Chuck wanted to talk about my dreams. I told him I didn’t remember my dreams, which was a lie. I often found myself lying to Chuck, which was not a habit of mine in general. Back in August, I’d been excited when my parents, at the urging of the huddle of cops who’d been camped out at our house for weeks, told me about the arrangements they’d made for me to talk to a counselor. I imagined a pillowy room filled with deep couches and soft light where I would reveal my every everything and be rewarded with warm embraces or at least the same sort of suckers my pediatrician used to give out after shots. I imagined my new therapist saying things to me like “That was a great insight” or “I’ve been waiting anxiously through my other patients to get to my time with you.”
But there were no pillows in Chuck’s office, no deep couches. He sat in a swiveling desk chair, sometimes spinning himself just slightly back and forth as if staving off boredom, and I sat in a wooden-armed, tightly upholstered chair that reminded me of a waiting room. There was only one window, and its venetian blinds were always down, open just slightly, so I could make out only thin stripes of pale sky. Chuck rarely smiled, talked in a low monotone, stared directly at my face, and habitually slid his thin, wire-framed glasses up the bridge of his nose. I wanted to like Chuck—or, more accurately, I wanted Chuck to like me—but it was slow going.

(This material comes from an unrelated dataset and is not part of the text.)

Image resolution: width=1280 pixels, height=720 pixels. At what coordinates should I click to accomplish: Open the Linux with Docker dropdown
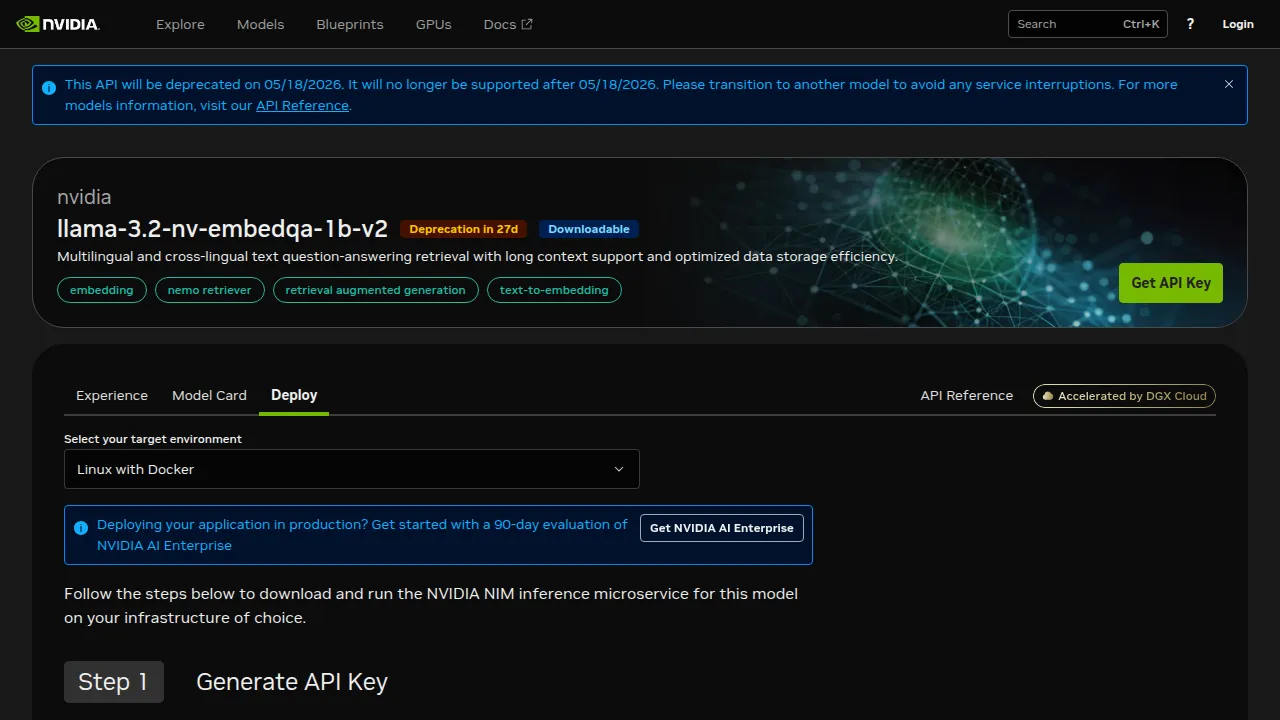(351, 469)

Even with his early speeches about this being a safe space and no one else being privy to these conversations, not even my parents, and this whole process being free of judgment, I had the sense of being on the precipice of unwittingly implicating myself in some terrible thing. With his methodical questioning, his expressionless reactions, and his irregular and distracting habit of jotting something down on his pad while I spoke, I had free-floating guilt, as if all I had ever done wrong was soon to be revealed (yes, I cheated off Lisa Barney’s social studies exam when I fell asleep the night before without getting to the Geneva Proto
col; yes, I was the one who made both of Oliver’s paws bleed after trimming his toenails too closely). A single poster hung in the office, behind Chuck’s desk. It was a reproduction of a Hockney-like painting, a front door of a house opening onto a sudden, serene ocean instead of a front lawn. I’m sure it was meant to be soothing—an ocean of opportunities awaits you just outside your front door—but it struck me more as a warning: take one wrong step and you’re sunk.

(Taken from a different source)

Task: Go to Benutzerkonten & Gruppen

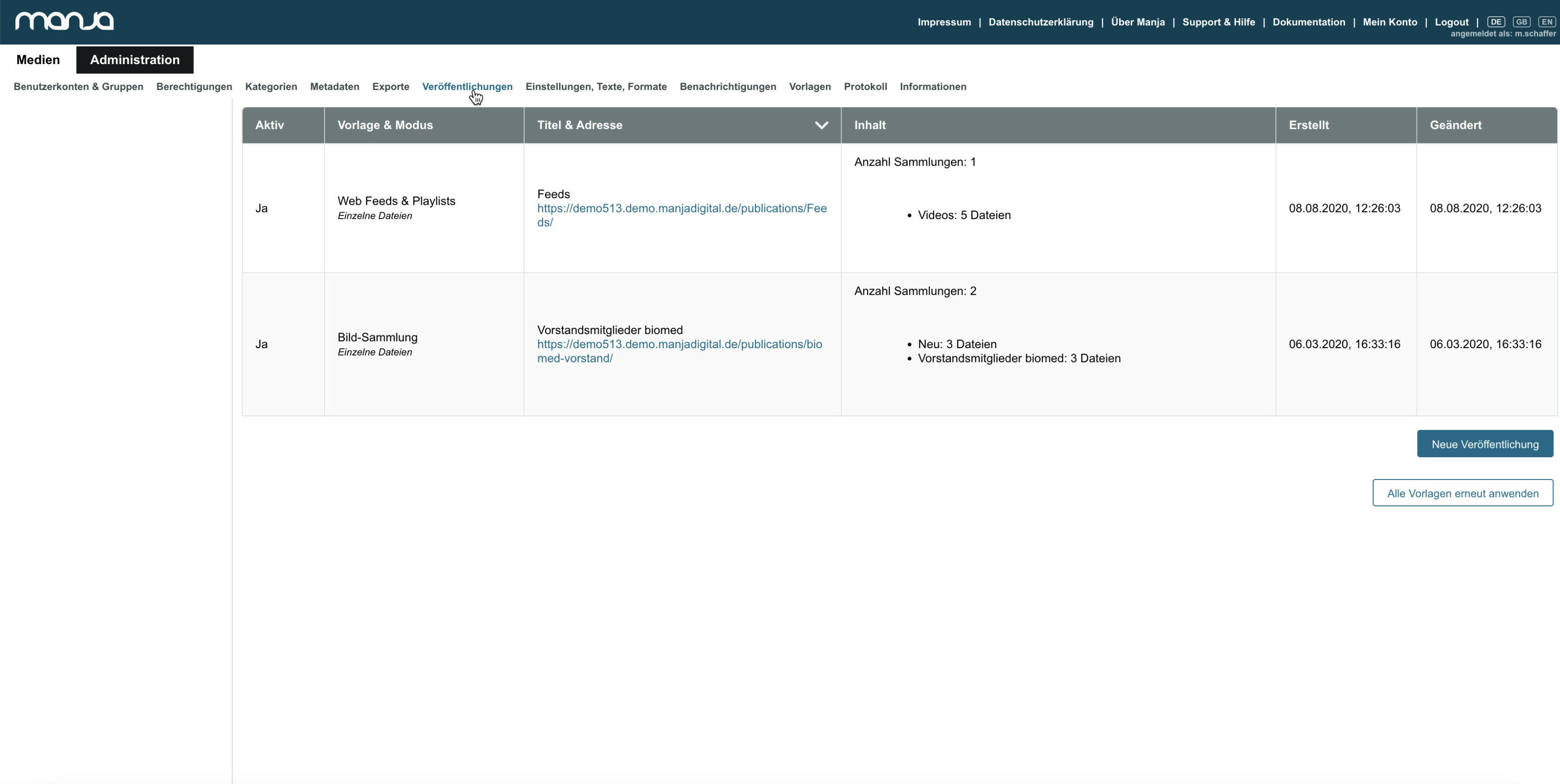Action: click(79, 87)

“I don’t sleep enough to dream,” I said. I could remember part of one from the night before where I was getting married in a glittery purple dress and I had to clutch the dress to my chest because it was strapless and the elastic was old, so the whole thing felt like it was going to slip off.
“Dreams can be just minutes long. Do you remember even part of one?”
“Sorry,” I said.
Chuck sat quietly looking at me. He was particularly skilled at this. Sometimes I looked away. Sometimes I catalogued his face: the brown soul patch, the unusually full lips that made him look slightly feminine and pouty. Sometimes I thought things like Does he have a girlfriend? or How often does he have sex?

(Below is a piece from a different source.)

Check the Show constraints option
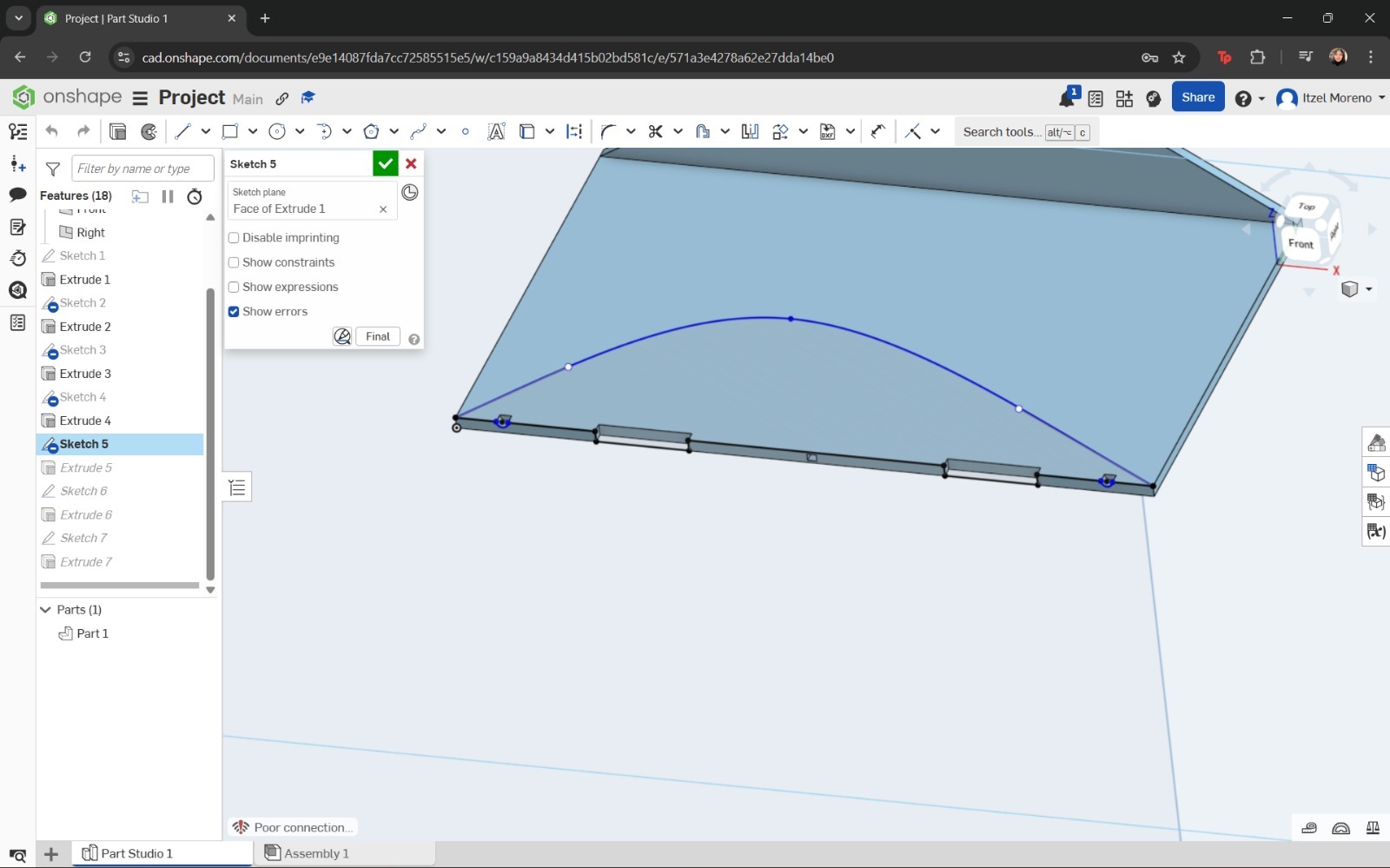The height and width of the screenshot is (868, 1390). pyautogui.click(x=234, y=262)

“Okay,” he finally said. “How’s school?”
“Fine.”
“Are you still getting a lot of new attention?”
The question embarrassed me, making me wish I’d never revealed the fact to begin with, as I had grown quickly to act as if it were unremarkable. I shrugged and briefly considered telling him about Tip at lunch, but I wasn’t sure what I’d say about it.
“We can just sit here,” Chuck said. He said that a lot. “I’m not here to do the work for you.”
“What work?”
“What work do you think we have to do?” He nudged his glasses up his nose.
It was disconcerting, really, the way he had of looking at my face. It made me want to blow my nose or check for sleep in the corners of my eyes.